Written task 1 –
Rescale the coordinates in the listing by 1.85, rounding each result to a whole number with halves rounded up. Rewrite every line in full, starting at the line that contains "盗聴法について考える (66, 743)" and ending at the line that contains "野嵜健秀(@nozakitakehide) | Twitter (92, 920)".

Now this is theatre.
The experience jostled me.  As we explored the different rooms, there was no doubt that I was moved; to tears, terror, laughter, excitement, suspense, pity and everything in between.  Being able to touch and be touched by what was going on brought the story home to me in a way that I’ve never experienced before.  Of course, there isn’t really a cohesive story.  There is no set path for a visitor to explore, there is no pre-determined way to experience the hotel.  Proprietors estimate that each guest only sees 1/16th of the total experience.  And I won’t say that at times I wasn’t left wondering “so what does this have to do with Macbeth?”  But even in those times, I was too enraptured with what was going on around me to mind too horribly much.

[Entries for locating words and elements]

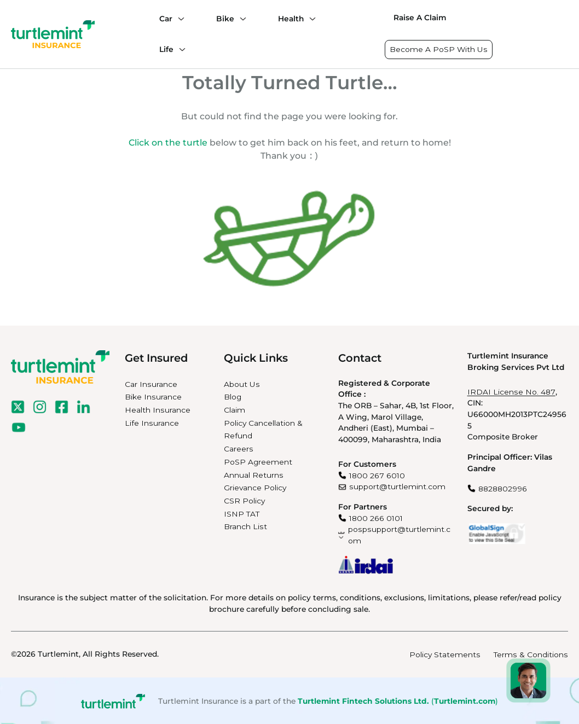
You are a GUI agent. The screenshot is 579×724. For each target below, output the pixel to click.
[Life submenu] (179, 49)
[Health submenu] (310, 18)
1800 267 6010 (377, 474)
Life (166, 49)
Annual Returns (253, 474)
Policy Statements (444, 653)
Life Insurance (152, 422)
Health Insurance (157, 408)
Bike (225, 18)
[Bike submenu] (240, 18)
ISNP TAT (241, 512)
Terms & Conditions (531, 653)
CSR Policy (244, 499)
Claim (234, 408)
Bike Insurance (153, 395)
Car (165, 18)
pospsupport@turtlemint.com (399, 534)
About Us (242, 383)
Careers (238, 447)
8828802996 (502, 487)
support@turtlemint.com (397, 485)
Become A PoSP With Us (439, 49)
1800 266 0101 (376, 517)
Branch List (245, 525)
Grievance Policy (255, 486)
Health (291, 18)
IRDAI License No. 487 (511, 390)
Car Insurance (151, 383)
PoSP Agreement (258, 460)
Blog (232, 395)
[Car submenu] (178, 18)
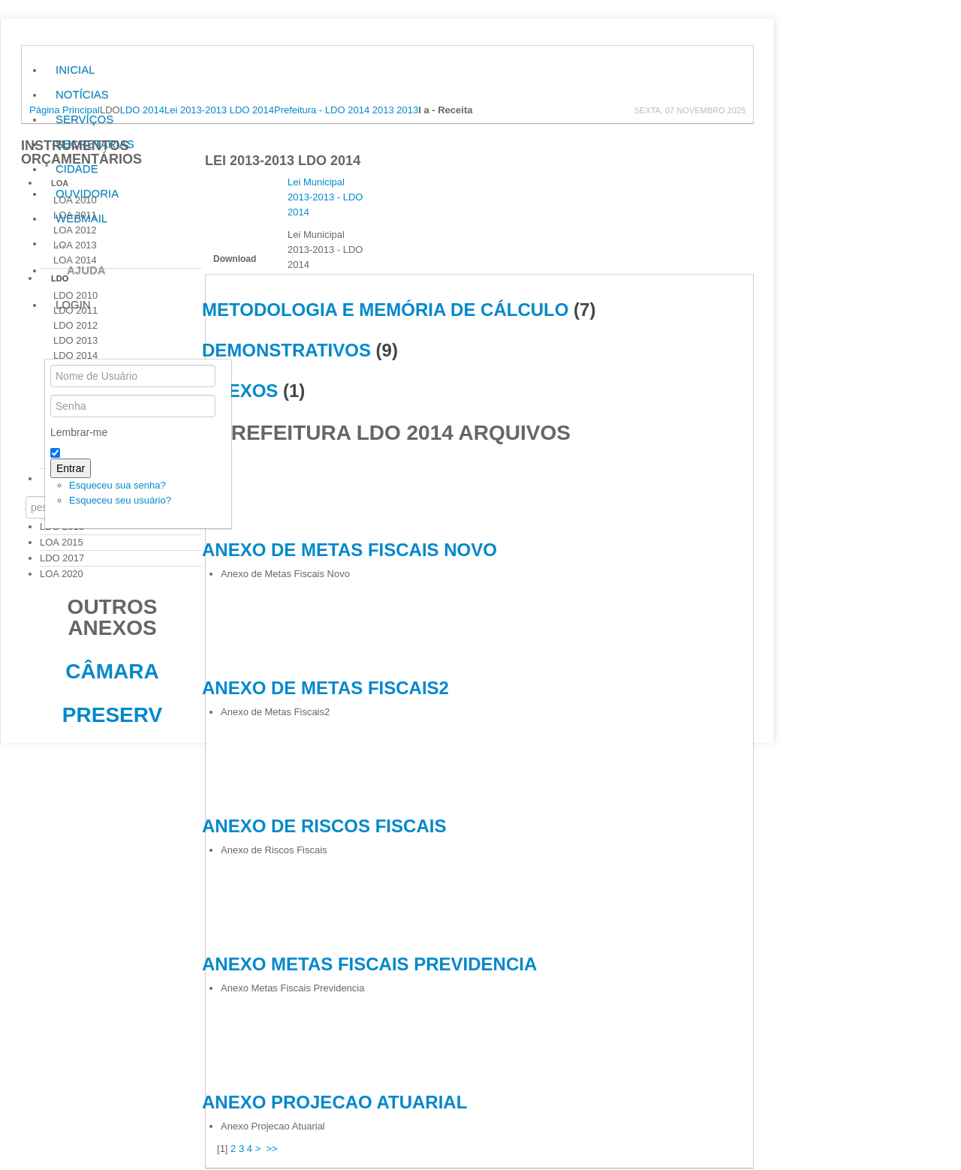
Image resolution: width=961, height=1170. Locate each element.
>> (274, 1148)
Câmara (111, 671)
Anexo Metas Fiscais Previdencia (369, 964)
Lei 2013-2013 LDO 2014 (219, 110)
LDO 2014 (142, 110)
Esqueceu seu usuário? (120, 500)
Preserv (112, 714)
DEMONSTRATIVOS (286, 350)
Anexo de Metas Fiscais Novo (349, 550)
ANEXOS (240, 390)
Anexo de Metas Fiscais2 (325, 688)
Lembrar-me (78, 432)
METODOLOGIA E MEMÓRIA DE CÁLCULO (385, 309)
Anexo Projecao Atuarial (334, 1102)
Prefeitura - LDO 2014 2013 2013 (346, 110)
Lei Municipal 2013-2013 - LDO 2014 (325, 197)
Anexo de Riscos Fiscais (324, 826)
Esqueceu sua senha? (117, 485)
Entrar (70, 468)
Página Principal (64, 110)
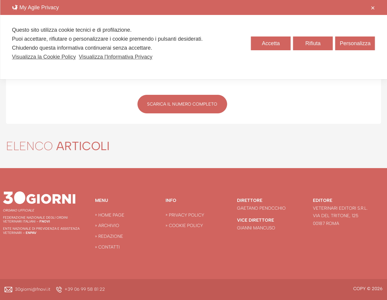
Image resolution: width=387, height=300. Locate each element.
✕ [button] (373, 8)
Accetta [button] (271, 43)
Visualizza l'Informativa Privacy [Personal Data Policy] (115, 57)
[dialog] (193, 39)
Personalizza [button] (355, 43)
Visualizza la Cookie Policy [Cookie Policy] (44, 57)
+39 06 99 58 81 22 (85, 289)
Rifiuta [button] (313, 43)
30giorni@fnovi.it (32, 289)
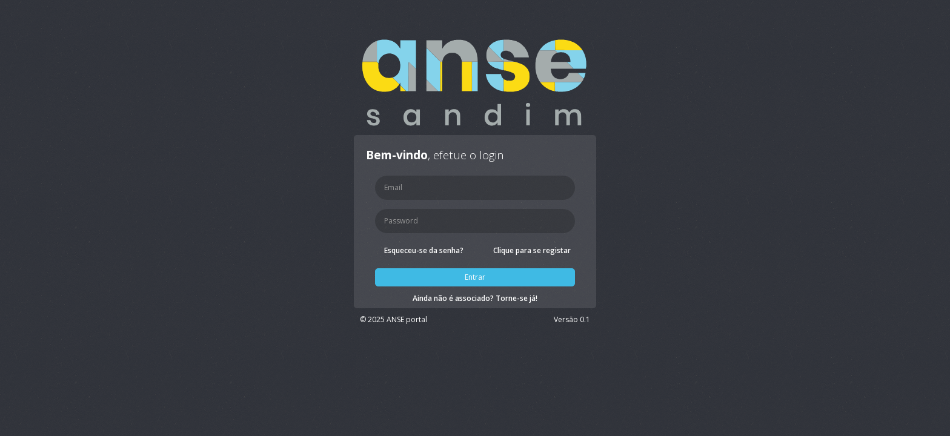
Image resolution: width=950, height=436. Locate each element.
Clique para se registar (532, 250)
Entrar (475, 277)
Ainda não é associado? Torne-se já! (475, 298)
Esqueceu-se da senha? (423, 250)
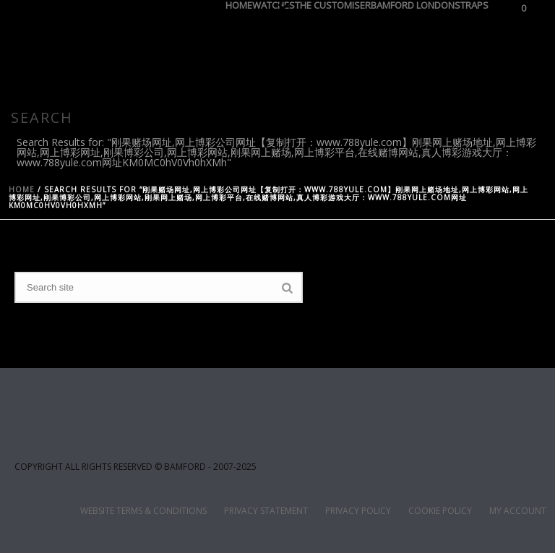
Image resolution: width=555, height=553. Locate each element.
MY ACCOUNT (517, 511)
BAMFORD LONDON (413, 3)
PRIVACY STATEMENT (266, 511)
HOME (238, 3)
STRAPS (472, 3)
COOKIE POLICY (440, 511)
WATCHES (273, 3)
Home (22, 189)
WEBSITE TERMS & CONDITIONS (143, 511)
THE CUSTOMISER (333, 3)
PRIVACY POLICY (358, 511)
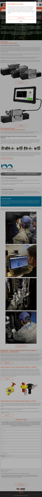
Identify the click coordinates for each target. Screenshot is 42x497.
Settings (21, 21)
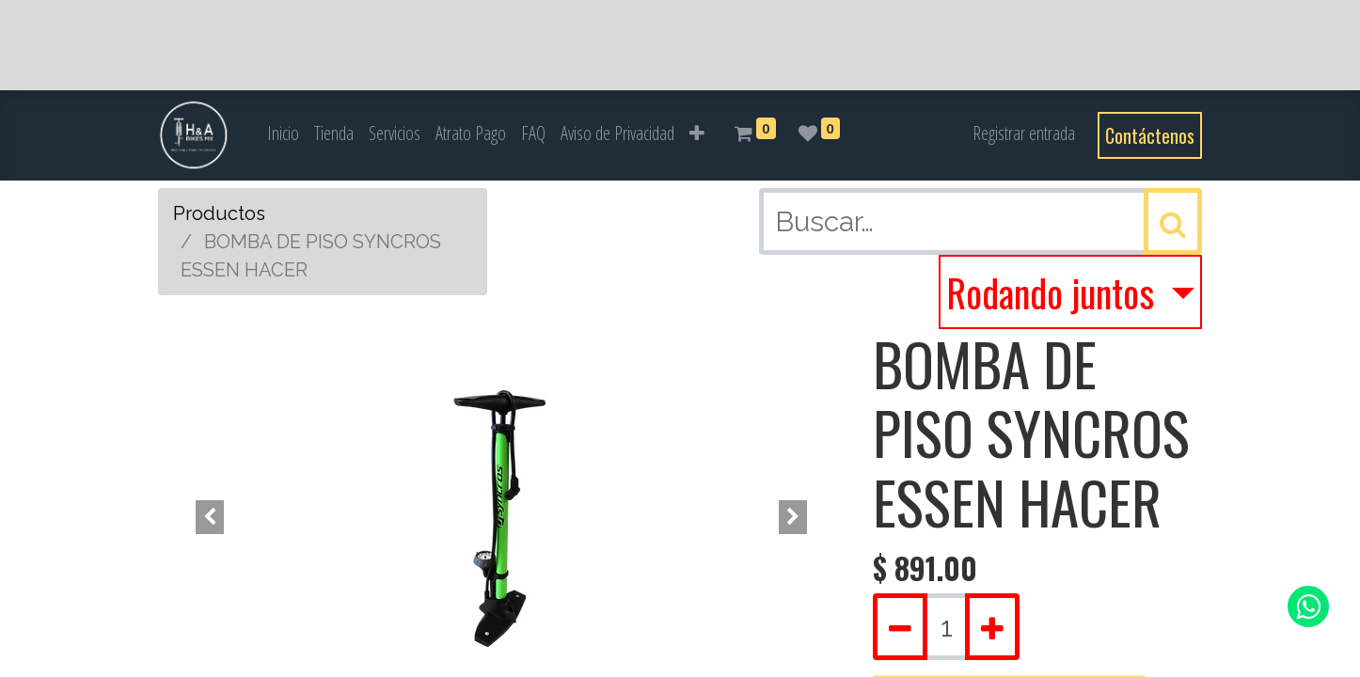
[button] (697, 133)
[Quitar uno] (900, 626)
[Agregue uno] (992, 626)
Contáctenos (1149, 135)
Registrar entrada (1024, 133)
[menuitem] (283, 133)
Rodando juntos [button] (1054, 292)
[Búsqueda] (1173, 221)
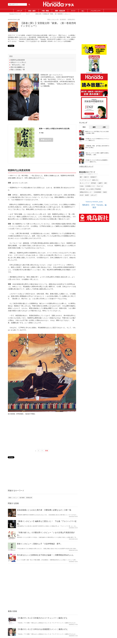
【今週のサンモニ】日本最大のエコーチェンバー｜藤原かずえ (42, 618)
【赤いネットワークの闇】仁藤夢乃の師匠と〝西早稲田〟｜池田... (97, 153)
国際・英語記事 (60, 11)
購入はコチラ (46, 140)
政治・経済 (31, 11)
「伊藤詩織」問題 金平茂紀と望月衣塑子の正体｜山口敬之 (97, 146)
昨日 (84, 127)
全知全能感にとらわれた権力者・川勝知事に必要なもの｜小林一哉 (44, 510)
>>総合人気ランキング (86, 166)
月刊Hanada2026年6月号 (94, 72)
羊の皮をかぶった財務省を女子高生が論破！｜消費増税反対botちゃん (45, 555)
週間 (94, 127)
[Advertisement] (42, 433)
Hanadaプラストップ (15, 14)
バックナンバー (95, 11)
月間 (104, 127)
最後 (46, 450)
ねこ (83, 11)
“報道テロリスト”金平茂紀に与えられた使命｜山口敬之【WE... (97, 132)
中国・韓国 (45, 11)
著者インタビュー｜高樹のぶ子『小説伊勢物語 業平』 (39, 544)
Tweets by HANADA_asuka (94, 202)
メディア (19, 11)
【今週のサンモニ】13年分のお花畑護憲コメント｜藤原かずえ (42, 629)
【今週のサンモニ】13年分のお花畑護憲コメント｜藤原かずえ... (96, 160)
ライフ (73, 11)
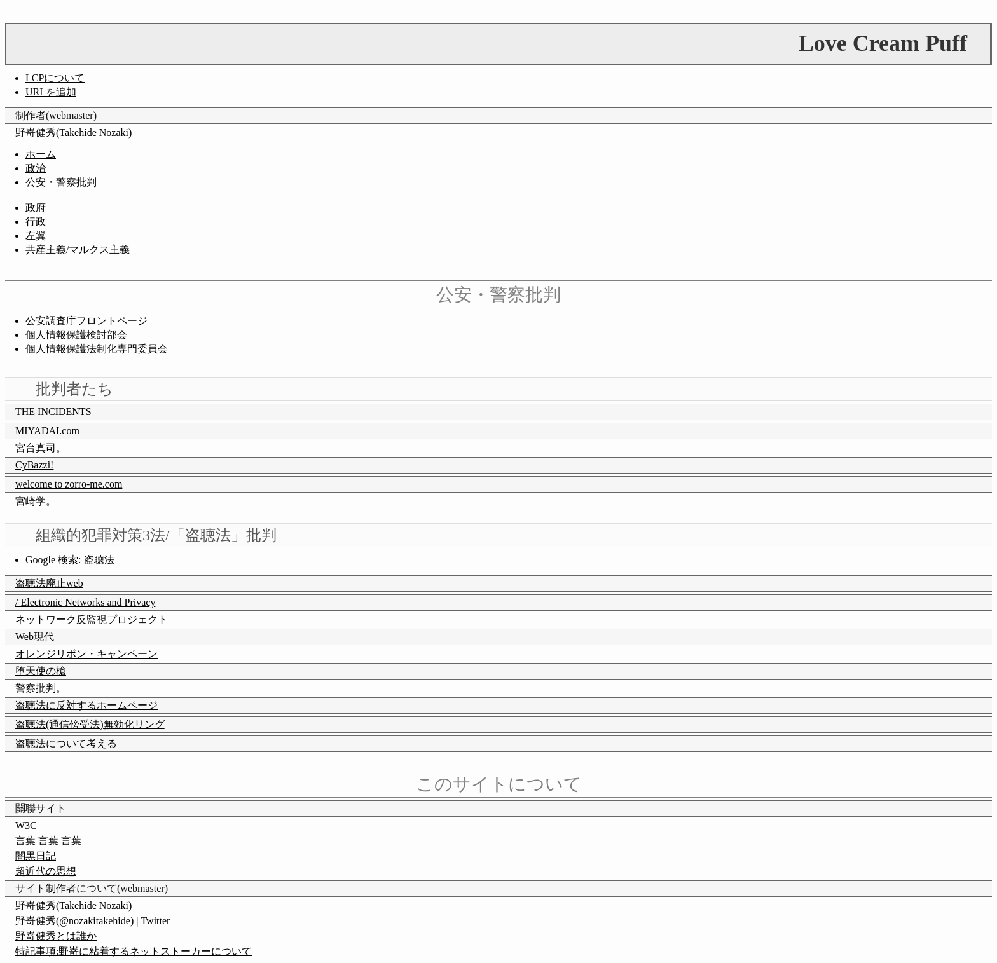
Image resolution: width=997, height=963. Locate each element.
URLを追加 (50, 91)
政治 (35, 168)
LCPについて (55, 77)
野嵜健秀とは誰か (56, 936)
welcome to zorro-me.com (68, 484)
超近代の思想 (45, 871)
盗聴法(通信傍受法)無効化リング (90, 724)
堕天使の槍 (40, 671)
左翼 (35, 235)
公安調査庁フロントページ (86, 320)
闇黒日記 (35, 855)
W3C (26, 825)
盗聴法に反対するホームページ (86, 705)
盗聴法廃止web (49, 583)
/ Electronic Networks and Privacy (85, 602)
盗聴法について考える (66, 743)
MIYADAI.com (47, 430)
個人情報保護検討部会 (76, 334)
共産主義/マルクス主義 (77, 249)
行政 (35, 221)
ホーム (40, 154)
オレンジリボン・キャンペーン (86, 653)
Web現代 (34, 636)
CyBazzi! (34, 465)
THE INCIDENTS (53, 411)
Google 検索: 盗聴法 (69, 559)
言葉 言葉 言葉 (48, 840)
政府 (35, 207)
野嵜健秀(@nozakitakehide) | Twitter (92, 920)
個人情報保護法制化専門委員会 (96, 348)
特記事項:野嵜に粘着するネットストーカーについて (133, 951)
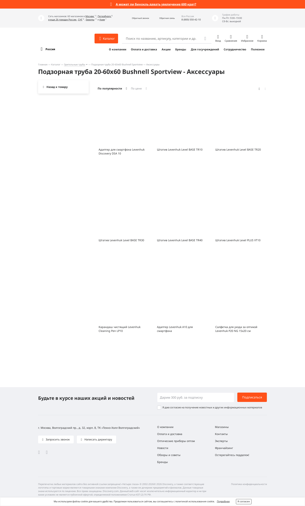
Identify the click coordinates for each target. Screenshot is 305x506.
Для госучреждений (205, 49)
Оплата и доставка (144, 49)
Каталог (55, 64)
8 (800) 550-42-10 (191, 19)
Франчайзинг (224, 448)
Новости (162, 448)
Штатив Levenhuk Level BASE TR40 (179, 240)
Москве (90, 16)
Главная (42, 64)
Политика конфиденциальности (249, 484)
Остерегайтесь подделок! (232, 455)
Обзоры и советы (169, 455)
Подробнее (223, 501)
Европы (90, 19)
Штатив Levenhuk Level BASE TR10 (179, 149)
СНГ (80, 19)
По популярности (110, 88)
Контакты (221, 434)
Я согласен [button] (244, 501)
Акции (166, 49)
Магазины (222, 427)
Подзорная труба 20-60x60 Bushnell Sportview (117, 64)
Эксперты (221, 441)
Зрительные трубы (74, 64)
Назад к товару (57, 87)
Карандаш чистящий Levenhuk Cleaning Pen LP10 (119, 329)
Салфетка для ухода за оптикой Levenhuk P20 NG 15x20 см (236, 329)
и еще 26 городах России (62, 19)
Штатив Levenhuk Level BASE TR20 (238, 149)
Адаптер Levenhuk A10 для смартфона (175, 329)
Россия (50, 49)
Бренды (180, 49)
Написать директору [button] (98, 439)
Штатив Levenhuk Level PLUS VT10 (237, 240)
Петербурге (104, 16)
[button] (136, 18)
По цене (136, 88)
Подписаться (252, 397)
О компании (117, 49)
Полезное (258, 49)
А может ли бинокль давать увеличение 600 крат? (156, 4)
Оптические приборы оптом (176, 441)
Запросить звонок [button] (57, 439)
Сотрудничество (235, 49)
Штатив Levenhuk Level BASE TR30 (121, 240)
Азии (102, 19)
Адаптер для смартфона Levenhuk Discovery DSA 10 (122, 151)
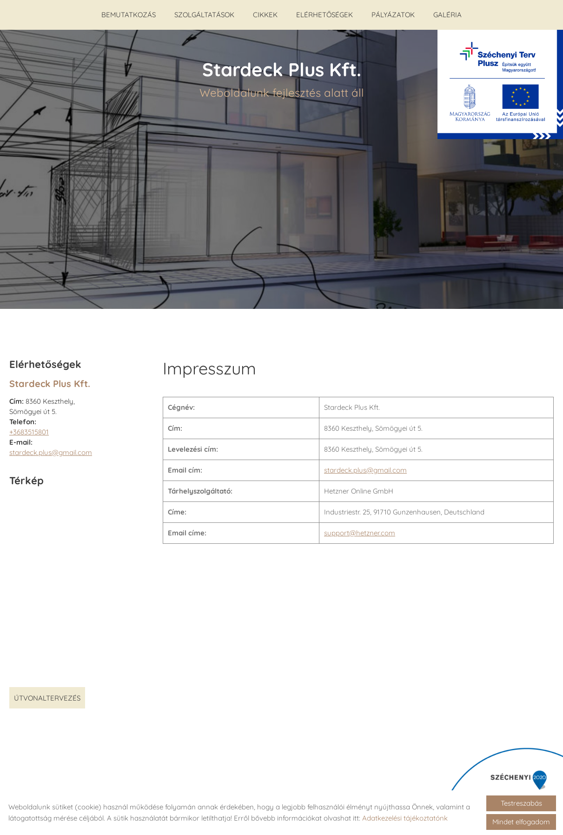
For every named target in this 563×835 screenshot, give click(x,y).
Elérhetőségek (324, 14)
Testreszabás (521, 803)
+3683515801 (29, 427)
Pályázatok (393, 14)
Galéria (447, 14)
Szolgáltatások (204, 14)
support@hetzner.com (359, 528)
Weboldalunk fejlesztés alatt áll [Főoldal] (281, 74)
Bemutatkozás (128, 14)
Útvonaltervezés (47, 693)
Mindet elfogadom (521, 821)
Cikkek (265, 14)
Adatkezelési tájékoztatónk (405, 818)
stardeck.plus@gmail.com (50, 447)
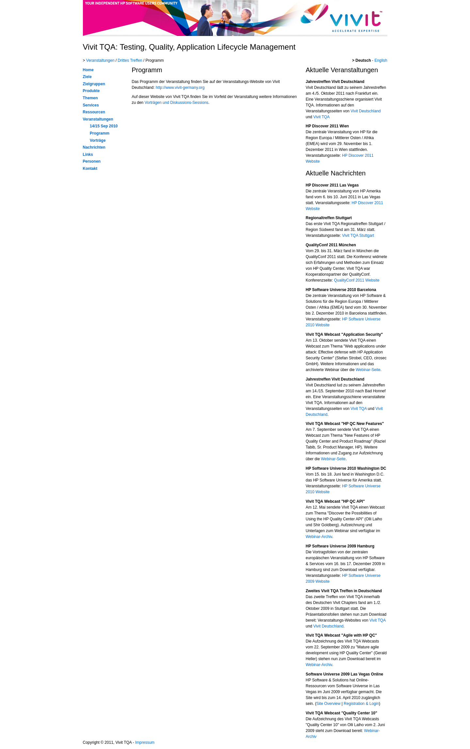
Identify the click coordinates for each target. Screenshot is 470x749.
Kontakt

Written task 2 –
Answer these questions using the theatre passage:
(a) What share of the total experience do the proprietors estimate each guest sees?
(b) Which play does the writer sometimes wonder about while watching?
(c) Does the passage say there is a set path for a visitor to explore?

Result 1 –
盗聴法について考える (122, 1375)
MIYADAI.com (87, 796)
個人情報保護検討部会 (141, 618)
共産主義/マルクス主義 (142, 461)
行政 (65, 409)
ホーム (74, 285)
オレンジリボン・キャンペーン (159, 1208)
Web現代 (63, 1177)
CyBazzi! (63, 860)
THE INCIDENTS (98, 760)
Google 検索: 盗聴法 (128, 1034)
言葉 言葉 言葉 (89, 1554)
政府 (65, 383)
野嵜健秀(@nozakitakehide) | Twitter (170, 1702)

Result 2 –
(a) 1/16th
(b) Macbeth
(c) No, it says there is no set path for a visitor to explore.